* Text excerpt:
"""

By pooling sample DNA at the pre-sequencing, rather the post-sequencing, library-construction stage (as performed in standard metagenomic sequencing approaches), we calculate the cost of our analysis to be approximately 15% of that required to analyse all of the samples individually (although precise costs will be influenced by sample number, processing methodologies, and desired sequencing depth). However, despite this substantial reduction in expense, it is important to be aware of some of the limitations that are inherent in this approach. For example, variations in bacterial load between samples from different patients mean that pooling DNA based on total concentration could result in the contribution of individual samples to meta-microbiome characteristics being unequal. In addition, the non-normal distribution of microbiome traits within a population could lead to the identification of traits as potential inter-group discriminators based on their particularly high abundance in a small number of individuals (although the impact of this effect is likely to decrease with increasing cohort size).

A limitation of all metagenomic sequencing is the challenge to differentiate between changes in the carriage of resistance determinants due to direct selective pressure versus changes in resistance gene carriage, because of shifts in the relative abundance of the bacterial populations that encode them. Due to such limitations, the approach that we describe should be used as an additional means to identify markers for further analysis, rather than as a means to characterise antibiotic associated effects on airway microbiology in itself.

"""

* Exercise description:
Extract the part of the passage on pooled DNA sequencing between "A limitation of" and "microbiology in itself.", inclusive, copying it word for word.

* Provided records:

"""

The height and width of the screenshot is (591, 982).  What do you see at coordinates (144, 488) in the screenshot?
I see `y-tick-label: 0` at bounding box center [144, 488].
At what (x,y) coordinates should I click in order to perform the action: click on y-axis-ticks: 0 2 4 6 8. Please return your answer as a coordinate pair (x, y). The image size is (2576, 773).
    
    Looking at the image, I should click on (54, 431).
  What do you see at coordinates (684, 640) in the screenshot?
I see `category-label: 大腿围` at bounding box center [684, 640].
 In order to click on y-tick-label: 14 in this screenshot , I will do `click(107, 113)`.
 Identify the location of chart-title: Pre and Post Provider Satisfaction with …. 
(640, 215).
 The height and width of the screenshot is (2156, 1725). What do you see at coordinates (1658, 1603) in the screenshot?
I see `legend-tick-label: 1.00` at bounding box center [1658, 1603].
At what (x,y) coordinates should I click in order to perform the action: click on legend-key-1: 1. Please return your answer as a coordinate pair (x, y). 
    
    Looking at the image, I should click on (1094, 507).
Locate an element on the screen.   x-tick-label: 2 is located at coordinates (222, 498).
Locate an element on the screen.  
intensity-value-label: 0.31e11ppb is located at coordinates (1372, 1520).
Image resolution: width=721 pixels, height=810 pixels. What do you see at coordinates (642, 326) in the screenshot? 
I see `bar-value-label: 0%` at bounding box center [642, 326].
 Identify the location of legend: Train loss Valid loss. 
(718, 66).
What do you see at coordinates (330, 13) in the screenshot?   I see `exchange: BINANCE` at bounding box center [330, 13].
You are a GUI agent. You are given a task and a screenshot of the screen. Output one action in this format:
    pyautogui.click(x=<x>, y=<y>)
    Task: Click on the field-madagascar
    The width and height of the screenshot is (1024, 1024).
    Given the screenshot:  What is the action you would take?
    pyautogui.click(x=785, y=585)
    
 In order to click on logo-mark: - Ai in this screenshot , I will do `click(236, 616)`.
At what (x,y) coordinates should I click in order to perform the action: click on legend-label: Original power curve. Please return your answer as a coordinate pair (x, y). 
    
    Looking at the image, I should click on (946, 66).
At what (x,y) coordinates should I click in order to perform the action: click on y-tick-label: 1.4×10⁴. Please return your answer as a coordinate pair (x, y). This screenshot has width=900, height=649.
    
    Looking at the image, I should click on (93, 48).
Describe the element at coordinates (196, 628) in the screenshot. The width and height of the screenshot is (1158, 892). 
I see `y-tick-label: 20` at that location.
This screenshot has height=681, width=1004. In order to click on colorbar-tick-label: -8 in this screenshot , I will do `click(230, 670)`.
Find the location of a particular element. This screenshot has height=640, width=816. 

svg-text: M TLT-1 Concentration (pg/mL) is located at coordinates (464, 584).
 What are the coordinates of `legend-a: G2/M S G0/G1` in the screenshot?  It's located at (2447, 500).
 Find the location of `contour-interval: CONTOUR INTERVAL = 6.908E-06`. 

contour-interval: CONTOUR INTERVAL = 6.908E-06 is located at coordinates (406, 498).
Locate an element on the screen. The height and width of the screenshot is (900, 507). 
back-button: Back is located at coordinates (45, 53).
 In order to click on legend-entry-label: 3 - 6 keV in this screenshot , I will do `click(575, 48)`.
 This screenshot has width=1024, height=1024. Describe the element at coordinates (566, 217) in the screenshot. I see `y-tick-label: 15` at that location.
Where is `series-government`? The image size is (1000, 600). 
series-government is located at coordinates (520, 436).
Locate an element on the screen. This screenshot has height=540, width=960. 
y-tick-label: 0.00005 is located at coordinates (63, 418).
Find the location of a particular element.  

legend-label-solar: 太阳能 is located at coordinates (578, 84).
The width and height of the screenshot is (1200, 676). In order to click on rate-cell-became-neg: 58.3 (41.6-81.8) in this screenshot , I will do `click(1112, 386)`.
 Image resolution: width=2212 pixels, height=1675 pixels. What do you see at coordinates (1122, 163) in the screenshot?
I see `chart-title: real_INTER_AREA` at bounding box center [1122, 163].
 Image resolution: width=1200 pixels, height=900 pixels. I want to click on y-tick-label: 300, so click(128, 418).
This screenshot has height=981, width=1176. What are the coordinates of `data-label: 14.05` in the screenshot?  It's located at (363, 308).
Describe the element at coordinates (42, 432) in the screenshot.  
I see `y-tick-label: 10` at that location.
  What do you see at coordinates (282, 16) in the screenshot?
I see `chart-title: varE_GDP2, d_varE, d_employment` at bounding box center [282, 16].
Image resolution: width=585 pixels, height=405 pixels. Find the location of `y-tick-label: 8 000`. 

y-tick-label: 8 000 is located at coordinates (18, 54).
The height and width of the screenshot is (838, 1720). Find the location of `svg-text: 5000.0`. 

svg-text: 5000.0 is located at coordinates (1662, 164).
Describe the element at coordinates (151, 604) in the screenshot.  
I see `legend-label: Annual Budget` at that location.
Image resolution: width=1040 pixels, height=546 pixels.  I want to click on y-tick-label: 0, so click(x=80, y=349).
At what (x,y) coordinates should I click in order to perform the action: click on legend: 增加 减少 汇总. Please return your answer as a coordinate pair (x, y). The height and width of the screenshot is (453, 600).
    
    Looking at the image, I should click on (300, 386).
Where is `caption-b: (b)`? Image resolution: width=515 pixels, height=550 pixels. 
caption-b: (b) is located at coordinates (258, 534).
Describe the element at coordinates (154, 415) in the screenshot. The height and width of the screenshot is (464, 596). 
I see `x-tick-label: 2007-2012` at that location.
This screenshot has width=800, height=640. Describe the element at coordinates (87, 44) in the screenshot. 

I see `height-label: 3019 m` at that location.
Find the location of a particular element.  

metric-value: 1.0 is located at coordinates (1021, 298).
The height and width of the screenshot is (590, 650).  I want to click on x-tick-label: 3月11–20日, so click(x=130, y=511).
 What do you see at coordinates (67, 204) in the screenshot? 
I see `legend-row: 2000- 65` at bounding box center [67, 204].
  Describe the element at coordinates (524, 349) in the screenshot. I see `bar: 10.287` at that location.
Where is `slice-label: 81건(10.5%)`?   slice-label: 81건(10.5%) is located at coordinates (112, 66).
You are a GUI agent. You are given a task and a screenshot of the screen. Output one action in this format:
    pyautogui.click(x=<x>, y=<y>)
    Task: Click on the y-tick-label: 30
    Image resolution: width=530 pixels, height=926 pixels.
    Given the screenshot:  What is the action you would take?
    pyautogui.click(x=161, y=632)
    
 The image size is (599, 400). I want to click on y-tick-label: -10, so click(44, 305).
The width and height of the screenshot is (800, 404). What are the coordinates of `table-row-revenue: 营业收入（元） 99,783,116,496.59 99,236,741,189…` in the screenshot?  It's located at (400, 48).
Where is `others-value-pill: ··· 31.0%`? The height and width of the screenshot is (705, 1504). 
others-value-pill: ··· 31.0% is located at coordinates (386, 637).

"""

* Solution for this exercise:
A limitation of all metagenomic sequencing is the challenge to differentiate between changes in the carriage of resistance determinants due to direct selective pressure versus changes in resistance gene carriage, because of shifts in the relative abundance of the bacterial populations that encode them. Due to such limitations, the approach that we describe should be used as an additional means to identify markers for further analysis, rather than as a means to characterise antibiotic associated effects on airway microbiology in itself.